現在のウクライナをめぐる情勢は、米国のトランプ大統領がロシアのプーチン大統領との直接停戦に向けた交渉を進めようとし、ウクライナはもとより欧州のウクライナを支援する各国の反発を招く状態となっています。
ウクライナとロシアの戦いの長期化が支援を継続する意欲の低下をもたらすことが懸念されてきたものの、これまで米国はウクライナの最大の支援国であり、ロシアに対峙する姿勢は崩してきませんでした。
そのため、ウクライナを支持する各国の結束も維持されてきました。
何より、開戦の直後に岸田文雄首相が日本はウクライナを支援することを表明し、在任中は最後までウクライナへの支持の姿勢を替えなかったのも、第一に力による国際秩序の維持に反対するという原則に基づき、第二にロシアの侵攻が成功することが中国や北朝鮮の対外政策の転換や過激化へとつながることを防ぐ目的を持ち、そして第三に日本にとって唯一の同盟国である米国との連携を深めるという側面を持っていたためです。
しかし、大統領選挙期間中からロシアとの早期の停戦交渉の実施を主張してきたトランプ氏が大統領に再選されたことで、ウクライナや、ウクライナを積極的に支援してきた欧州連合(EU)をはじめとする各国を排除した形での協議の実施が現実のものとなりました。
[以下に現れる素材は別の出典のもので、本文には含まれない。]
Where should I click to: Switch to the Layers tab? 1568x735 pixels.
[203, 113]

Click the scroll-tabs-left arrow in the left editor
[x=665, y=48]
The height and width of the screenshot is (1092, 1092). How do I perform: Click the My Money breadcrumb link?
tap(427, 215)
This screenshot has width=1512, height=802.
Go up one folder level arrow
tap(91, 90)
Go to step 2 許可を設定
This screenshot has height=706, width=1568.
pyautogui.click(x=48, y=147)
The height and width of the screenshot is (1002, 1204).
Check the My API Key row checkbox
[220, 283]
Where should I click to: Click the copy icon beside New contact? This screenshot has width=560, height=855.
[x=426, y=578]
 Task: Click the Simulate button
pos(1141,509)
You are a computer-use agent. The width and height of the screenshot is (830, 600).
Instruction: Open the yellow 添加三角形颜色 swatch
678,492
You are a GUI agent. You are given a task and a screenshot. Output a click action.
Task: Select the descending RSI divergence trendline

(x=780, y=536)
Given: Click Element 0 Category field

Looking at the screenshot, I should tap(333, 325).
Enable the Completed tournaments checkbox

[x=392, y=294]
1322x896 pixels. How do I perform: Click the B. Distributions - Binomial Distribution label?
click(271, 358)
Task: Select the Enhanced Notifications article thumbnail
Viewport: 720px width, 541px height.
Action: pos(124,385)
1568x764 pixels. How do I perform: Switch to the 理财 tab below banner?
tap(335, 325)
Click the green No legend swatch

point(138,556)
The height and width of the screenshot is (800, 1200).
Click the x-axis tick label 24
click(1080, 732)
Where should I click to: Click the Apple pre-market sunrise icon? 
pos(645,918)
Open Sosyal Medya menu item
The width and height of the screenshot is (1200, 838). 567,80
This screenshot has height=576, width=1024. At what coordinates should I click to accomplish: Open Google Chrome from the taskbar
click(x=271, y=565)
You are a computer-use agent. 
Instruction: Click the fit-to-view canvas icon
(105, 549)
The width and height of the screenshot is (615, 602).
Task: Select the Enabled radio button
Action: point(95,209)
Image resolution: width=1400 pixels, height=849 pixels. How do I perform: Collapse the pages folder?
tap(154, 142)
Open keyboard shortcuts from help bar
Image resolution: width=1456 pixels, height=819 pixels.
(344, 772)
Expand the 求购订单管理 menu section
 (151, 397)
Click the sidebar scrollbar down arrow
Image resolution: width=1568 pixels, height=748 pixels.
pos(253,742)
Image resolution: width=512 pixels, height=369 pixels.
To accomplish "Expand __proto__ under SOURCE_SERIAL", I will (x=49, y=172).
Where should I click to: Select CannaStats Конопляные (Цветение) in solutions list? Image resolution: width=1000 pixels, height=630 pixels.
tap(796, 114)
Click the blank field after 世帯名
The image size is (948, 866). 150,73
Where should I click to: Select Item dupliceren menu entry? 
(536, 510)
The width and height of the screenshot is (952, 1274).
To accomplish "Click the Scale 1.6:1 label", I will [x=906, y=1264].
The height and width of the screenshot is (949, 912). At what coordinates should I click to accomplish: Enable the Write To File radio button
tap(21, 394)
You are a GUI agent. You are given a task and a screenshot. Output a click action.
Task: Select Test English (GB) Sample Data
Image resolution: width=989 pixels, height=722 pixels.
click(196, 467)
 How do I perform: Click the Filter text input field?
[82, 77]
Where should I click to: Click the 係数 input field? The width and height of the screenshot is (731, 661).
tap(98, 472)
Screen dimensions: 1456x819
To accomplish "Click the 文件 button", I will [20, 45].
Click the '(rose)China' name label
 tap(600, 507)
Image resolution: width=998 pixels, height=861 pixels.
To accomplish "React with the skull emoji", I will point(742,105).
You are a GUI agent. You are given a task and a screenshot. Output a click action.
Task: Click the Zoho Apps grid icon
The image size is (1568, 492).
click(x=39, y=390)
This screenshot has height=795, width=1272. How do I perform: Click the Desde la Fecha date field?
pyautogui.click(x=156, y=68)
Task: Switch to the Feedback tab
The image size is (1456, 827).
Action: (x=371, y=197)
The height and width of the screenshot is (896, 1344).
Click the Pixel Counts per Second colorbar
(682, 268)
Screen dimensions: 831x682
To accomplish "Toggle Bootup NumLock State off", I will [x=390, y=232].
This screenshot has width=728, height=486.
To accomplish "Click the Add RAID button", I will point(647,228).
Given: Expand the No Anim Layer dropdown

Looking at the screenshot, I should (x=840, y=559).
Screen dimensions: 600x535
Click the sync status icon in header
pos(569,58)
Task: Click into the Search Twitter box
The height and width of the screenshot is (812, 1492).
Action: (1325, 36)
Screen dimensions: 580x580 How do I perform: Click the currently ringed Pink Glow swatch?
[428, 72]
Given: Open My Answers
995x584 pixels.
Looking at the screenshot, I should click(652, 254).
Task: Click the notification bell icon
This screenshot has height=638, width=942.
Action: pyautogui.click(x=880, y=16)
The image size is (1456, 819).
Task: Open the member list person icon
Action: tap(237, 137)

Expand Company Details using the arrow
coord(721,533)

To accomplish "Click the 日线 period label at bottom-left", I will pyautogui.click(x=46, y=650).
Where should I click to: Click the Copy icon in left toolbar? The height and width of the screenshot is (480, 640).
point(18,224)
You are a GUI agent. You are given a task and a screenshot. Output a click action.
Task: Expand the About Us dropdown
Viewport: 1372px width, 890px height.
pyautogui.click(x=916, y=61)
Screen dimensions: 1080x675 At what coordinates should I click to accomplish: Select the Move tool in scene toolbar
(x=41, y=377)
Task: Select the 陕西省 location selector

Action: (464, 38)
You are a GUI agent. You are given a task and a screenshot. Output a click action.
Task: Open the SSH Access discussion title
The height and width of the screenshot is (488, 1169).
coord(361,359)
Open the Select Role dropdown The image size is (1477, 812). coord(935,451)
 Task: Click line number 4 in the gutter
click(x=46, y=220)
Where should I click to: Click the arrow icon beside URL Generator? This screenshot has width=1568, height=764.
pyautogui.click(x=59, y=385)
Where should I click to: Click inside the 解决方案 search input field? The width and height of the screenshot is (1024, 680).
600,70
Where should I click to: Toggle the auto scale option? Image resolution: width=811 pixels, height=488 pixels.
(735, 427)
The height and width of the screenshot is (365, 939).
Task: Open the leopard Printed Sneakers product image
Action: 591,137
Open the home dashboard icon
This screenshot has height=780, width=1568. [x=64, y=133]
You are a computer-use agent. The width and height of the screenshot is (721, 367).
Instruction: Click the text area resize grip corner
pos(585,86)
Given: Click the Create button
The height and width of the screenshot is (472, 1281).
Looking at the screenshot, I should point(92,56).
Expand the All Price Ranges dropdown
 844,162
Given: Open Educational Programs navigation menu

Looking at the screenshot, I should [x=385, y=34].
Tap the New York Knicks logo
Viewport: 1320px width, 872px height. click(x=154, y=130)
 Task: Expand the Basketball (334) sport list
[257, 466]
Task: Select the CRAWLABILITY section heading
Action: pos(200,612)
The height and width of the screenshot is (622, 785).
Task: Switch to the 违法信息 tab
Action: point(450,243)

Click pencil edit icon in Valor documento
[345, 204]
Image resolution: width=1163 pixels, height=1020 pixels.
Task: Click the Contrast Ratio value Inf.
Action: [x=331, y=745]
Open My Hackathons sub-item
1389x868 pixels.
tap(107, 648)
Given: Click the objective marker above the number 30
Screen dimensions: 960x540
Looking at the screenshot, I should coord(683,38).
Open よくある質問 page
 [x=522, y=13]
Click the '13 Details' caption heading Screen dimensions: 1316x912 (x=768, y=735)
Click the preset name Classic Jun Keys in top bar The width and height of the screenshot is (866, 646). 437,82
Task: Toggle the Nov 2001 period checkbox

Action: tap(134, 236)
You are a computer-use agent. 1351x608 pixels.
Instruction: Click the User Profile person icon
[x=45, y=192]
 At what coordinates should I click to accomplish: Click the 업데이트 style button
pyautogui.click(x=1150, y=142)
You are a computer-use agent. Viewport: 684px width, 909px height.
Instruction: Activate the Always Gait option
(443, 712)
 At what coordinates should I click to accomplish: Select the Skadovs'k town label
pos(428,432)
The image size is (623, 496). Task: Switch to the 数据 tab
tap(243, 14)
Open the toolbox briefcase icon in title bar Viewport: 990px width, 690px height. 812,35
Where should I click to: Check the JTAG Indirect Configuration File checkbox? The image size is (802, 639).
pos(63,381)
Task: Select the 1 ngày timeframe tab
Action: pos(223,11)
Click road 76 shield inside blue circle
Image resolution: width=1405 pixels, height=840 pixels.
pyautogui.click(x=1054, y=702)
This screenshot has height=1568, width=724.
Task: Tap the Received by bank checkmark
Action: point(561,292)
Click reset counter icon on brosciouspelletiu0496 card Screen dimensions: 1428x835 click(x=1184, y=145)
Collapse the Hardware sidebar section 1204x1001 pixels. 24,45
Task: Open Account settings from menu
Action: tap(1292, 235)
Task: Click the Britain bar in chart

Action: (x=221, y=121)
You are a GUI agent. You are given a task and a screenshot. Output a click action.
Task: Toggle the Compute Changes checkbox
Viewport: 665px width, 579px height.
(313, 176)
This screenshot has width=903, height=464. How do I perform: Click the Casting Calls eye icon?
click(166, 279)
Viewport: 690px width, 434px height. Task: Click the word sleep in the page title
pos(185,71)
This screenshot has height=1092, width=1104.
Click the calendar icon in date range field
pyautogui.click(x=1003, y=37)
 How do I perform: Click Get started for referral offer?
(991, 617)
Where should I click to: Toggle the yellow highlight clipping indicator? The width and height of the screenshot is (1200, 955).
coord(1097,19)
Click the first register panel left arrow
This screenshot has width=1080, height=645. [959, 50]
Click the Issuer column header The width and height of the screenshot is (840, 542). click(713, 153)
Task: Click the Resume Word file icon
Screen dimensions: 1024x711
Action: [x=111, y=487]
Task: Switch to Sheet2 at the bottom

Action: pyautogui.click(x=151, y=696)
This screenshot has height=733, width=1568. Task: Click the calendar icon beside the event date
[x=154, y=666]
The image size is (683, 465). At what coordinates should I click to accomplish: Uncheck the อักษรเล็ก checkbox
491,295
これは、一面において多国間の協議を排し二国間の交渉を重視するトランプ大統領の政治的な方針が外交にも反映されたことを意味するとともに、他面では交渉を早期に集結させるためにはロシアへの徹底した抗戦を掲げるウクライナやロシアの勢力の拡張を懸念するEUなどの存在が、トランプ氏にとって妨げになっていることを推察させます。
こうした状況はロシアが自国の天然資源を取引の材料として対立する諸国を懐柔してその連携に綻びを生じさせる前に、ウクライナ問題における反ロシアの盟主であった米国の離脱により、包囲網そのものが危機に直面していることを意味します。
もとより、ウクライナに対するロシアの侵攻を終結させ、事態を収拾することは重要です。
ただ、現に侵攻され、交戦している当事者を関与させない形での停戦の合意が、最終的な和平に繋がるかは不明であるばかりでなく、支援を行っていた国に対する道徳的な責任を果たしていないという点で、米国の国際社会における信頼を毀損することになります。
それだけに、今後具体的な交渉が行われる段階を迎えるまでにどこまで米ロ間での協議ではなく、包括的な議論の枠組みを作り上げられるか、トランプ大統領の説得を含む関係各国の外交上の手腕が試されることになります。
<Executive Summary>
What Is the Important Effort to Realise More Inclusive Discussion of the Ukraine War? (Yusuke Suzumura)
The 24th February, 2025 is the 3rd Anniversary of the Russian Invasion to Ukraine. On this occasion, we examine the important viewpoint to understand the effort to realise more inclusive discussion among the countries concerned.